Monday, October 29, 2012

Ordinary Heroes

Sunday our pastor’s message was about ordinary heroes.  Pastor Mark talked through Ehud, the left hander’s life, as an ordinary man, perhaps a disabled man because in the Hebrew ‘left hander’ really implies that the right hand could not function normally. So maybe Ehud was also looked upon as disabled and probably was bullied as a child.  The right hand was used for clean chores, the left for other chores – like picking up dirt or  cleaning up after using the bathroom.

Despite his left handedness and all that it meant, Ehud killed the ruling king freeing the Israelites after 18 years of slavery. I could repeat the message here; it was fascinating, but the point is, Ehud took risks and was greatly used of God despite his low status.  We remember him as a hero.

Then we were challenged to be ordinary heroes, but what stuck with me, beside that challenge, was the ordinary heroes in my life.  I think of the student who, when asked for constructive criticism after I led a panel discussion, took the time to give me very thoughtful and very helpful counsel.  He didn’t have to do that, but he did, and as a result, I have to believe we were better able to communicate a serious message about integrity. Thanks Austin.

I think of Eleanor Mosher who has been a faithful prayer warrior for BBC, and I would hate to think of what Satan could have accomplished without faithful prayer warriors like Eleanor and Peggy and Helen – heroines, like the women in Romans 16.
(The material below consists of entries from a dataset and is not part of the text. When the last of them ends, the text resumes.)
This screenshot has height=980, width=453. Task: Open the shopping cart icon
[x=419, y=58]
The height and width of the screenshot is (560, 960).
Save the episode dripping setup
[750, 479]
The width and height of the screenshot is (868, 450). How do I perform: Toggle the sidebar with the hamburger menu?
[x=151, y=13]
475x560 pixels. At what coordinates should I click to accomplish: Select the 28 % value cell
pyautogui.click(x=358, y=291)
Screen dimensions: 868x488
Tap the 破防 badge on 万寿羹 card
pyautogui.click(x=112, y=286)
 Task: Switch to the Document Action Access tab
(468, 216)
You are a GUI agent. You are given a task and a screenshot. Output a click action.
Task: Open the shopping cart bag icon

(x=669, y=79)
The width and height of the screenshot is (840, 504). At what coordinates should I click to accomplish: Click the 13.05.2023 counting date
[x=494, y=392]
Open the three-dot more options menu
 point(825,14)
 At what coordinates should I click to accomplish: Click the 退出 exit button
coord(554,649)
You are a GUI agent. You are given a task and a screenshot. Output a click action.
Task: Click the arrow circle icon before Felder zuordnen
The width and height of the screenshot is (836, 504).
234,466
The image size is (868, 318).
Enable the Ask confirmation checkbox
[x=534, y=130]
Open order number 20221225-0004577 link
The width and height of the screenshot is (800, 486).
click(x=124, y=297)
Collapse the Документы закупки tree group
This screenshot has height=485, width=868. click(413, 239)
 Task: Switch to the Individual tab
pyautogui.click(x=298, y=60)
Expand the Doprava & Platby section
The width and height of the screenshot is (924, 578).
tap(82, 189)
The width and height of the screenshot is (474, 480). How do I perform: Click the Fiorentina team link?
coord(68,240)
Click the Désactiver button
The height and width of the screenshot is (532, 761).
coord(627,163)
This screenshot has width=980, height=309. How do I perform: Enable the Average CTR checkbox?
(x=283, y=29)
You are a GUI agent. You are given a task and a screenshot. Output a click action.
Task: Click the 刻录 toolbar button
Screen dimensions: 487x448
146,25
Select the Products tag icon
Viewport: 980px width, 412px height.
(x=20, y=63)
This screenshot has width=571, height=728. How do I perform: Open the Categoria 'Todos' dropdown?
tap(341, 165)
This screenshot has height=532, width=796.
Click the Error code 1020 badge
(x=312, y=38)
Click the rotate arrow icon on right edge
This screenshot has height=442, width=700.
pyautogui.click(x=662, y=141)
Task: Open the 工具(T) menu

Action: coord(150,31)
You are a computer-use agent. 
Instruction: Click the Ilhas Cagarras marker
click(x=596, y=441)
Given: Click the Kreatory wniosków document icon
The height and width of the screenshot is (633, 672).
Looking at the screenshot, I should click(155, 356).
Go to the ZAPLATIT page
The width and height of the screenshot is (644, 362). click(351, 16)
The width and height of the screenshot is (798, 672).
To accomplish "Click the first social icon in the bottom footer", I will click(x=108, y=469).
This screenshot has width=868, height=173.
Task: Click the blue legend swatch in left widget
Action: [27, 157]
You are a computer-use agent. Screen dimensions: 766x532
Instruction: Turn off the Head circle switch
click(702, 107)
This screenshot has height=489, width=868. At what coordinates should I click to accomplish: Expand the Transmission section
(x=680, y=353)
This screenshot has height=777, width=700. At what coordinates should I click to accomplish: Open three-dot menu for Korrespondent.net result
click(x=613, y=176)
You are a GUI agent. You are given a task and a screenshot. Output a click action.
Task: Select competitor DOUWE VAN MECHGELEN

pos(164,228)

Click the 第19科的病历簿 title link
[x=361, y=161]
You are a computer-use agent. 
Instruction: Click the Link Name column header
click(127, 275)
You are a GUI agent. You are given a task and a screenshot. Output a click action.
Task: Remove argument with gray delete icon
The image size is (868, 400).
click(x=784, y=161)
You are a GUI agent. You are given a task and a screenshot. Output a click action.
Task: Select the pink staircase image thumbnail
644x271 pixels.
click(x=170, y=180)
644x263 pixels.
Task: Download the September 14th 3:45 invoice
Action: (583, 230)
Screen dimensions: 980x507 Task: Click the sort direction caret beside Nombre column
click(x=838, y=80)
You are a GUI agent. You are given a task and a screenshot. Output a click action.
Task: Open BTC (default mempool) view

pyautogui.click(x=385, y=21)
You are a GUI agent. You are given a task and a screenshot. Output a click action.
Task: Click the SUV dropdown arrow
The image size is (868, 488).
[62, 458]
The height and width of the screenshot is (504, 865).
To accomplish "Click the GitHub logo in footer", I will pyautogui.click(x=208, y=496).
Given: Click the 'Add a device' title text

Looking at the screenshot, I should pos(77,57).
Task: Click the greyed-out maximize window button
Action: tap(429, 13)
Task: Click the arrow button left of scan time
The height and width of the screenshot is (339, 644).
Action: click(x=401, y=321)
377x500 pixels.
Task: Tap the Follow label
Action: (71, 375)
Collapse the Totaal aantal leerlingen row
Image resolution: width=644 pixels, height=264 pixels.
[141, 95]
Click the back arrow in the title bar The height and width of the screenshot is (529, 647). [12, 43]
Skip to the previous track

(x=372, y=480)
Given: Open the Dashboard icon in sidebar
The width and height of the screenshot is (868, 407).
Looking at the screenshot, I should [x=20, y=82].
Funny, the things God brings to your mind like John, mentally and physically disabled. I see him at work in a fast food restaurant and I see him at church, and his faith encourages me. And then there’s Ken, retired from the police force and serving at BBC, loving and protecting and mentoring students, and I have to say, more than one adult – even if it is a side-ways mentoring, an accidental mentoring that occurs only as we watch and work with him.

I think of the young man who came to visit one of our freshmen girls, and I gave them permission to go to church and dinner and shopping alone – unusual for freshmen.  He came to me before he left campus to thank me for the special permission and to tell me about the great church they had gone to - encouraging me to send anyone looking for a church to that one.

OK, I could go on and on, but today, I am grateful for the ordinary heroes in my life, young and old.  Thank you God for such sweet gifts.